━━━ Trecho para leitura
Para Heloisa, nesse universo de iniciativas sem efetividade, matérias importantes ficam de fora da apreciação dos parlamentares. “A gente tem um volume de produção legislativa muito alto – em nossa avaliação, talvez não precisasse haver tantas propostas de mudanças em lei. Algumas delas são tão parecidas umas das outras que acabam sendo apensadas. Há casos em que uma mesma proposta tem mais de 50 outras tramitando em conjunto, porque tratam do mesmo tema”, denuncia.
O Caderno Legislativo tem entre seus principais objetivos o monitoramento de proposições de deputados e senadores que podem afetar a vida de uma população de indivíduos entre 0 e 17 anos (veja cinco exemplos abaixo e a opinião da Abrinq sobre eles). “Pretendemos mobilizar a sociedade e os nossos parlamentares para o debate em torno dos principais desafios nacionais, a fim de construirmos marcos legais efetivos e inovadores para a criança e o adolescente no Brasil”, diz o presidente da Fundação Abrinq, Carlos Tilkian.
Afrontas ao ECA e à Constituição
O cenário de descaso legislativo é ainda mais preocupante quando se analisam números que também consideram as matérias protocoladas na Câmara e no Senado até este mês de maio – nesse caso, sobre para 3.010 as proposições relativas ao tema da criança e do adolescente. No portal Observatório da Criança e do Adolescente (veja vídeo abaixo), mantido pela Abrinq, há um bando de dados com informações sobre todas elas. Na seção “Agenda Legislativa”, a entidade exibe seu posicionamento sobre cada uma dessas matérias, que pode ser “bandeira verde” (favorável), “bandeira vermelha” (desfavorável) e “bandeira amarela” (favorável com ressalvas).
“Um em cada três projetos não está de acordo com a defesa integral dos direitos da criança e do adolescente no Brasil”, observa a Abrinq, apontando em alguns deles retrocessos em relação ao Estatuto da Criança e do Adolescente (ECA) a à própria Constituição, bem como a ausência total de inovação para a legislação em vigência.
A entidade considera que a crise política, que recorrentemente impede o avanço na pauta legislativa, tem prejudicado a discussão das propostas referentes ao assunto. Em 2015, período compreendido entre a eleição presidencial de 2014 e o impeachment da presidente Dilma Rousseff, concluído em 31 de agosto do ano passado, das 1.486 proposições monitoradas pela Abrinq apenas uma foi sancionada e outras 14 arquivadas.
No ano eleitoral, quando Dilma foi reeleita para um mandato que não concluiria, causou estupefação nos membros da entidade o fato de que apenas um projeto teve tramitação concluída para cada 100 proposições postas em tramitação.
━━━━━━
━━━ Dados extraídos
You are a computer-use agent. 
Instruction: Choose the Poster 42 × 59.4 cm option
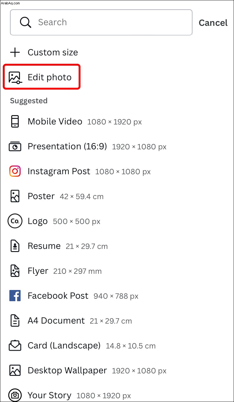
━━━━━━
━━━ Dados extraídos
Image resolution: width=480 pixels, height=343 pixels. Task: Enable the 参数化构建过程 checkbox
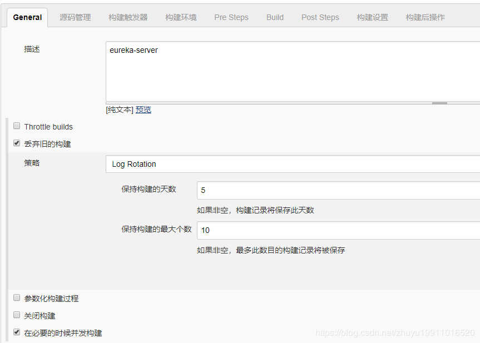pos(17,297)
━━━━━━
Lista de tarefas:
A. Diga se cada afirmação a seguir concorda com o trecho, respondendo sim ou não e citando, sem alterações, as palavras do trecho que decidem a questão. (i) Na seção "Agenda Legislativa", a bandeira amarela indica um posicionamento favorável com ressalvas. (ii) Em 2015, das 1.486 proposições monitoradas pela Abrinq, 14 foram sancionadas. (iii) O Caderno Legislativo monitora proposições que podem afetar indivíduos entre 0 e 17 anos.
B. Copie do trecho, sem nenhuma alteração, a parte que se inicia com as palavras contendo "Afrontas ao ECA" e se encerra em "(favorável com ressalvas).".

Soluções das tarefas:
A.
(i) Sim: "“bandeira amarela” (favorável com ressalvas)".
(ii) Não: "apenas uma foi sancionada e outras 14 arquivadas".
(iii) Sim: "podem afetar a vida de uma população de indivíduos entre 0 e 17 anos".

B.
Afrontas ao ECA e à Constituição
O cenário de descaso legislativo é ainda mais preocupante quando se analisam números que também consideram as matérias protocoladas na Câmara e no Senado até este mês de maio – nesse caso, sobre para 3.010 as proposições relativas ao tema da criança e do adolescente. No portal Observatório da Criança e do Adolescente (veja vídeo abaixo), mantido pela Abrinq, há um bando de dados com informações sobre todas elas. Na seção “Agenda Legislativa”, a entidade exibe seu posicionamento sobre cada uma dessas matérias, que pode ser “bandeira verde” (favorável), “bandeira vermelha” (desfavorável) e “bandeira amarela” (favorável com ressalvas).